**INSTRUCTIONS FOR THE TASK:**
Exact copy, no pictures: reproduce the lines from the one that holds "Click the Add reminder button" through the end of the entries.

**INPUT FOR THIS TASK:**
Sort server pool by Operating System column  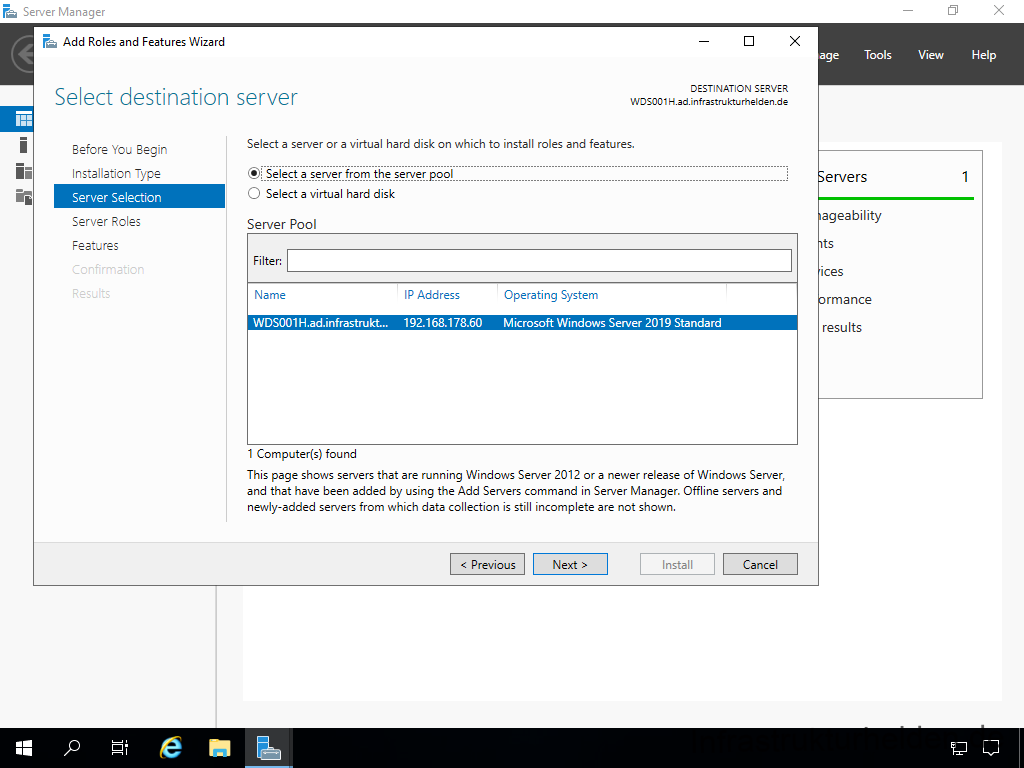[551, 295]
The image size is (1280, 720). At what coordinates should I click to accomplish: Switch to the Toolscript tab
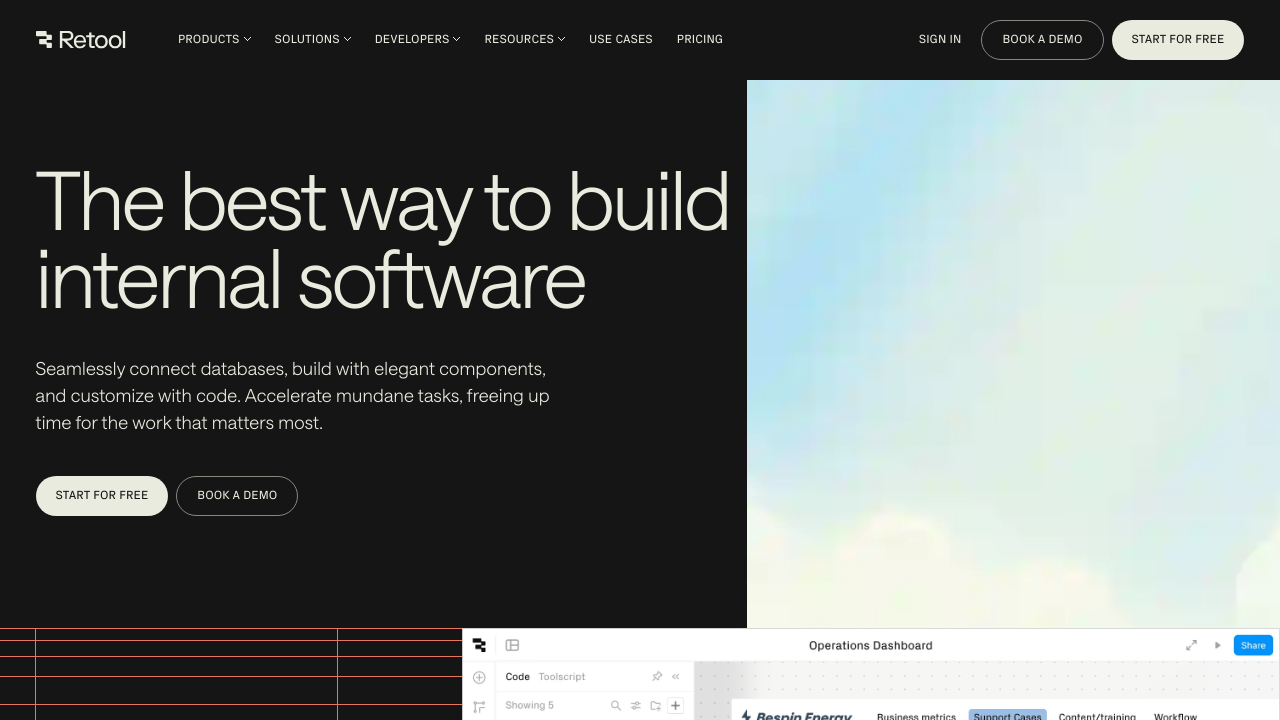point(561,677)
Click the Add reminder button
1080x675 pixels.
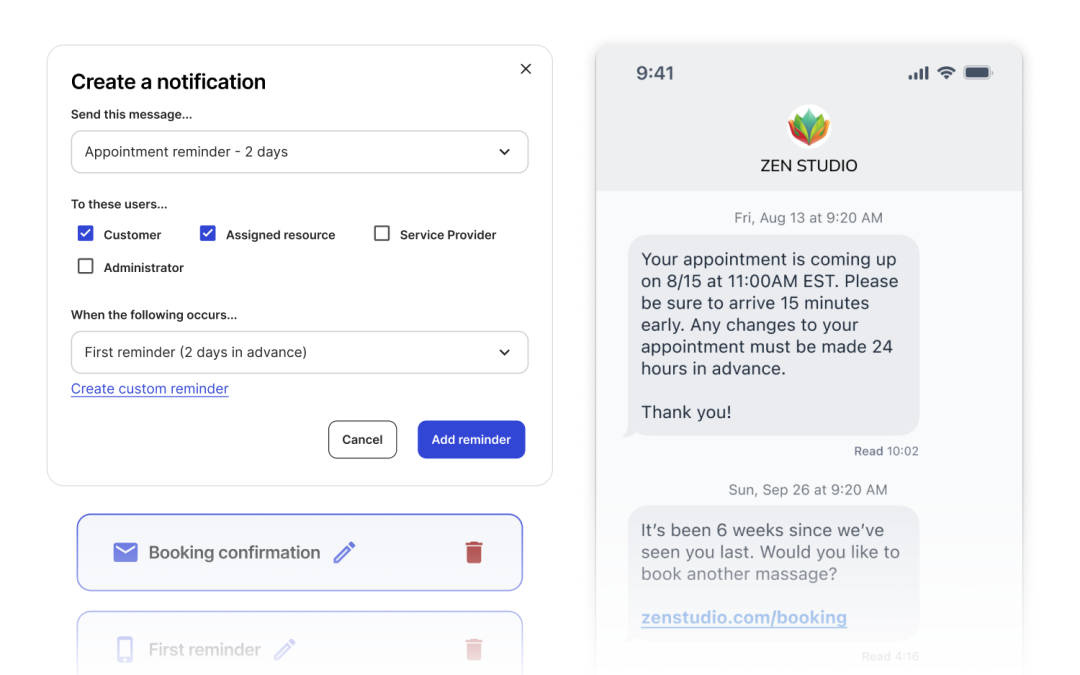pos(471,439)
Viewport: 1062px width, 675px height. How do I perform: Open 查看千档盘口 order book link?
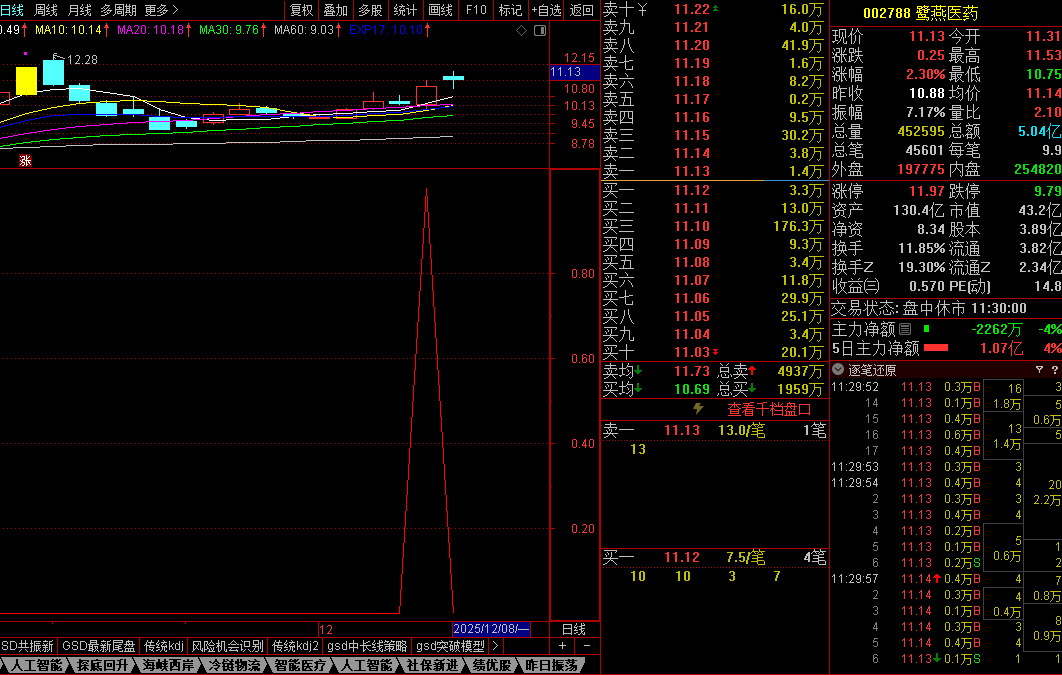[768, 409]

**RESULT FOR THIS TASK:**
Click the Add reminder button
1080x675 pixels.
pos(471,439)
Viewport: 1062px width, 675px height. How do I perform: Open 查看千档盘口 order book link?
[768, 409]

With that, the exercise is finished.